[Collected data entries]

_ _ _

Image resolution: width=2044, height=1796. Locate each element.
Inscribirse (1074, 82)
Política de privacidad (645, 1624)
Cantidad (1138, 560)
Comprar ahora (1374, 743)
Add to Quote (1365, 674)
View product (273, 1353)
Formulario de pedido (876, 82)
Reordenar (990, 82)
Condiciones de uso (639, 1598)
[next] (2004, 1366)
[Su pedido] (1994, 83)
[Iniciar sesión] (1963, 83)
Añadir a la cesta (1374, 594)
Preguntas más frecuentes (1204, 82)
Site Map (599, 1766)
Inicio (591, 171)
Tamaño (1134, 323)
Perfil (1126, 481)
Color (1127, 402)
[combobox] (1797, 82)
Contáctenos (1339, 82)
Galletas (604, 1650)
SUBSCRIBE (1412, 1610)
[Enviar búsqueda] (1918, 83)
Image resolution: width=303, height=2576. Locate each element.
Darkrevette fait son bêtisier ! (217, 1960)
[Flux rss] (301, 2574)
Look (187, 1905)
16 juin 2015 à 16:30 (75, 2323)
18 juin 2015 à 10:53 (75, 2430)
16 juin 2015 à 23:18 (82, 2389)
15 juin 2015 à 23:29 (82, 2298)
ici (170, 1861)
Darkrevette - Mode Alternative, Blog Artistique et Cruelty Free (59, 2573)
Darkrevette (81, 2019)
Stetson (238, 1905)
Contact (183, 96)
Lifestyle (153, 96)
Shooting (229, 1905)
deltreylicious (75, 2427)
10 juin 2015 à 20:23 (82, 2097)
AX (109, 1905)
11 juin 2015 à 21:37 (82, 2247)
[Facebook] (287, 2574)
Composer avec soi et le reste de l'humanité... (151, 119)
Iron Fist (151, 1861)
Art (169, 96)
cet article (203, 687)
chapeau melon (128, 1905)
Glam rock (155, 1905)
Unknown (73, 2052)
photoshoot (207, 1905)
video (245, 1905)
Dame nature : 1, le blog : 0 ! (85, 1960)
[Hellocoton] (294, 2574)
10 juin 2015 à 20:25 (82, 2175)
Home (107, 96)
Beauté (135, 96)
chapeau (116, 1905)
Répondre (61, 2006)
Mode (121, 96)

_ _ _

### Task requirements
Give exactly the lines from the one with "Darkrevette - Mode" to the end of the entries, nothing before them.

### The completed task
Darkrevette - Mode Alternative, Blog Artistique et Cruelty Free (59, 2573)
Darkrevette (81, 2019)
Stetson (238, 1905)
Contact (183, 96)
Lifestyle (153, 96)
Shooting (229, 1905)
deltreylicious (75, 2427)
10 juin 2015 à 20:23 (82, 2097)
AX (109, 1905)
11 juin 2015 à 21:37 (82, 2247)
[Facebook] (287, 2574)
Composer avec soi et le reste de l'humanité... (151, 119)
Iron Fist (151, 1861)
Art (169, 96)
cet article (203, 687)
chapeau melon (128, 1905)
Glam rock (155, 1905)
Unknown (73, 2052)
photoshoot (207, 1905)
video (245, 1905)
Dame nature : 1, le blog : 0 ! (85, 1960)
[Hellocoton] (294, 2574)
10 juin 2015 à 20:25 (82, 2175)
Home (107, 96)
Beauté (135, 96)
chapeau (116, 1905)
Répondre (61, 2006)
Mode (121, 96)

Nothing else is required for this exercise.